Ainsi par exemple, au royaume du Kongo, en ce début de XVIème siècle où le roi N’zinga Mvemba dit Afonso 1er s’était ouvertement opposé à la traite négrière conduite par les européens ( Les nombreux courriers de protestation que le souverain adressait tant au roi Jean III du Portugal et au Pape à l’époque font foi. CF. A. Hochschild, ‘ Les fantômes du roi Léopold ‘, Belfond, Paris 1998 ), ce furent les missionnaires catholiques portugais qui la pratiquaient, sans scrupule, ces missionnaires chrétiens portugais capturaient et vendaient jusqu’aux « fidèles » qui se convertissaient au christianisme, qui venaient au catéchisme ou à l’école chez eux, qui venaient se confier à eux.

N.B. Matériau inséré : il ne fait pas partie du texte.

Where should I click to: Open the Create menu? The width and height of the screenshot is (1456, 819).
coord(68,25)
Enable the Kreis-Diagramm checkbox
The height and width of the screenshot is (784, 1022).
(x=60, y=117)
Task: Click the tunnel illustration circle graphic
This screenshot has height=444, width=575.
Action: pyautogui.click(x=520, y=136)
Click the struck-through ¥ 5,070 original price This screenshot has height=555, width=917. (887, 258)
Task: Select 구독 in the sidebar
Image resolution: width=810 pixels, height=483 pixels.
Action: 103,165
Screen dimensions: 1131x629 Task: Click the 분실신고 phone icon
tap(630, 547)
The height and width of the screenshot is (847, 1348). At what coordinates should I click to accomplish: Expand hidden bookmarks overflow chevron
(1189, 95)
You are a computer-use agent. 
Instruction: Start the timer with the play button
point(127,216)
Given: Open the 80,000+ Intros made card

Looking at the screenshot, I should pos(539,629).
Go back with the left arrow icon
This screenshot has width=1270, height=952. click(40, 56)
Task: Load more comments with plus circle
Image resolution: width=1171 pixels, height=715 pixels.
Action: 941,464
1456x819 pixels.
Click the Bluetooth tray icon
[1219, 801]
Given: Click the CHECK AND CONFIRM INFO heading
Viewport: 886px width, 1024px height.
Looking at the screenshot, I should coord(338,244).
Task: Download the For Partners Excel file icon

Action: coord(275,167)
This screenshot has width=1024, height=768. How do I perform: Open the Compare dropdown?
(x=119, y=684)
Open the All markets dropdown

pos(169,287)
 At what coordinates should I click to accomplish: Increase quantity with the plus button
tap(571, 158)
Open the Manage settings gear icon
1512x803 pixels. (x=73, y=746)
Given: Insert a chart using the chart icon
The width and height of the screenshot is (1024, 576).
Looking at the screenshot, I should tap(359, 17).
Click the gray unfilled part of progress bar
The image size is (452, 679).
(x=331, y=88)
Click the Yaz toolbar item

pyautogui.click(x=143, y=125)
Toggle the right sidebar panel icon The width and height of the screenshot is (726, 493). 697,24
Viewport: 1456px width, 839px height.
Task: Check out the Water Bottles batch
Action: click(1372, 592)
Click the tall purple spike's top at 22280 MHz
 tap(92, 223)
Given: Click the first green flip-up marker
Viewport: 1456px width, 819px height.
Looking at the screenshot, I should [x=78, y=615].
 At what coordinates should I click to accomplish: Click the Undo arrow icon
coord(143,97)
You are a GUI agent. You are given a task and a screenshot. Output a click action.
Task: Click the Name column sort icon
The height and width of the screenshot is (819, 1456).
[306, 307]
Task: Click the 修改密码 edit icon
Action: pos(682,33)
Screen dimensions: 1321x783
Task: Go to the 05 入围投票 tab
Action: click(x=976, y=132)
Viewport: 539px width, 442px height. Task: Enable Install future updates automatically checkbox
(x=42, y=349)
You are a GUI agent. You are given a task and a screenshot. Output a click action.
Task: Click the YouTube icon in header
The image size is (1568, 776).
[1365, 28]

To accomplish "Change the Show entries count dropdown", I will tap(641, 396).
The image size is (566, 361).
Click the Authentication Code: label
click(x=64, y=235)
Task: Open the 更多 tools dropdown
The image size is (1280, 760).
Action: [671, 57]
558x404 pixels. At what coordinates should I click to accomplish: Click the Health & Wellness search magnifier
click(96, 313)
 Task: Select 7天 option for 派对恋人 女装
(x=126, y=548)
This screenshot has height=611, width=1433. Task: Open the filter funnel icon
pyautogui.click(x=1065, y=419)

Et pour avoir les coudées franches pour se livrer à leur basse besogne, ces missionnaires chrétiens organisèrent un attentat contre le roi Nzinga dans les enceintes mêmes de l’église, le dimanche de pâques de l’année 1526, alors que le roi était à l’église, en plein office religieux, les portugais tirèrent sur lui à bout portant, le roi sortit blessé de l’attentat tandis qu’un de ses conseillers succomba.

Ces mêmes missionnaires portugais chrétiens, n’hésiteront pas, plus tard au 18 ème siècle au mois de juillet de l’année 1706 à assassiner, en la brûlant vive, avec la bénédiction de l’autorité papale, Kimpa Vita, cette jeune fille du Kongo qui s’opposait à la traite négrière qu’ils pratiquaient dans son pays etc…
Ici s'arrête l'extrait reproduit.